Em entrevista à Folha, a ministra do Planejamento, Ana
Dias, deu uma declaração típica: "A grande explicação para o
momento que vivemos é o esforço de todos os angolanos,
em particular o engenheiro José Eduardo dos Santos, para
encontrar as soluções e melhores políticas para o desenvolvimento."
Cerco à imprensa
A imprensa é dominada pelo
governo. O único diário, o "Jornal de Angola", é estatal e tem a
pauta dominada pela agenda
presidencial. O mesmo ocorre
com as emissoras públicas de
TV e rádio. Para a ONG Freedom House, que avalia a democracia no mundo, Angola é um
país "sem liberdade".
Há seis semanários independentes, com tiragens de 5.000 a
10 mil exemplares, mas estão
sob constante vigilância. Em 3
de outubro, Felisberto Campos, diretor do maior deles, o
"Semanário Angolense", foi
condenado a oito meses de prisão após perder um processo
por difamação movido pelo governo. Uma reportagem acusava autoridades do Executivo de
favorecer cidadãos portugueses que queriam reaver bens
confiscados na independência.
"O Judiciário é supostamente independente, mas o governo controla tudo. Foi um sinal
do governo para calar a imprensa", diz Silva Candembo,
diretor-adjunto do jornal. A
Folha questionou o governo,
mas não teve resposta.
Mesmo a imprensa internacional trabalha sob olhares
atentos. Para circular em Angola e fazer entrevistas, a Folha
precisou de uma autorização
específica do serviço estatal de
imprensa, mesmo com o visto
de trabalho válido. O nome e o
telefone do motorista que conduzia a reportagem foram registrados pelo governo.

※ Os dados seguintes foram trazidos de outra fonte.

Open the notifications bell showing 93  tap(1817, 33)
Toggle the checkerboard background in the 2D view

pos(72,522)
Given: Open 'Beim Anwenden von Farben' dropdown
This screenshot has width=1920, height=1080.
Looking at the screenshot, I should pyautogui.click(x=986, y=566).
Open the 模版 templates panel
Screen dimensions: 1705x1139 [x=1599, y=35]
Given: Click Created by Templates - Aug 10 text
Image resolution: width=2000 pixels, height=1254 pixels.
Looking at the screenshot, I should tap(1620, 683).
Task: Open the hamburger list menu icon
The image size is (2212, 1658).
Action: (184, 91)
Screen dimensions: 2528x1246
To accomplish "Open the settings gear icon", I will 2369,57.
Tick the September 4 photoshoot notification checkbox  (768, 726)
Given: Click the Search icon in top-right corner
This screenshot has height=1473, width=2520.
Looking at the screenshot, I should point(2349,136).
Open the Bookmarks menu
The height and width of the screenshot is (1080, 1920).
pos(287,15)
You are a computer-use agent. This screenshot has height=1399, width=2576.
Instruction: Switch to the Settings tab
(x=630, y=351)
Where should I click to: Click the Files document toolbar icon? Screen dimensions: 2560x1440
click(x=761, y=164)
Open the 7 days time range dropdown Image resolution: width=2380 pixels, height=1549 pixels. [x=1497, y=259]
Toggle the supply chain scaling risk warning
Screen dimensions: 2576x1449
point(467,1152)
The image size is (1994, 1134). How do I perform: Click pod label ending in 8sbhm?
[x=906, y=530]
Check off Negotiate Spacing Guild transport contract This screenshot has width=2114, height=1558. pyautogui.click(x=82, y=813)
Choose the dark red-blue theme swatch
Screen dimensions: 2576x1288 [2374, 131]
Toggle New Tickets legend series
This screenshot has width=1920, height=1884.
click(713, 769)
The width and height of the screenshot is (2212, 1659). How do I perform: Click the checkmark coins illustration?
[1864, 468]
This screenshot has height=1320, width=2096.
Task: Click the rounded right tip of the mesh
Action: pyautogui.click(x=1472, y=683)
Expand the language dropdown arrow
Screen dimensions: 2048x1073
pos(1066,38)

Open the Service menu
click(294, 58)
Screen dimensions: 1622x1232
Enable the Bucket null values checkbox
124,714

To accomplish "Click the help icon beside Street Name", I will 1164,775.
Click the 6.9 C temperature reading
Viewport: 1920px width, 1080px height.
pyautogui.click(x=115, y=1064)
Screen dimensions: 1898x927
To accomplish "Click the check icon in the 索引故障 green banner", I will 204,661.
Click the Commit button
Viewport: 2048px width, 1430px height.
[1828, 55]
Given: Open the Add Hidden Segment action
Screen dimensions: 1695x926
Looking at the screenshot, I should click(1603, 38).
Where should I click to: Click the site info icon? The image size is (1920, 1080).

Politicamente, o país vive
uma situação inusitada. A última eleição geral foi em 1992,
após acordo do MPLA com a
Unita (União Nacional pela Independência Total de Angola),
com quem estava em guerra.
Santos venceu e formou um governo de união nacional.
Dois anos depois, a Unita retomou a guerra, mas manteve
quatro ministérios que ocupa
até hoje. "Somos ao mesmo
tempo oposição e governo, o
que enfraquece nossa atuação
fiscalizadora", diz Alcides Sakala, líder da Unita no Parlamento. O partido poderia simplesmente renunciar aos cargos, mas prefere não largar seu
naco de poder. "Ficamos porque nossa participação é importante para o processo de reconciliação", diz Sakala.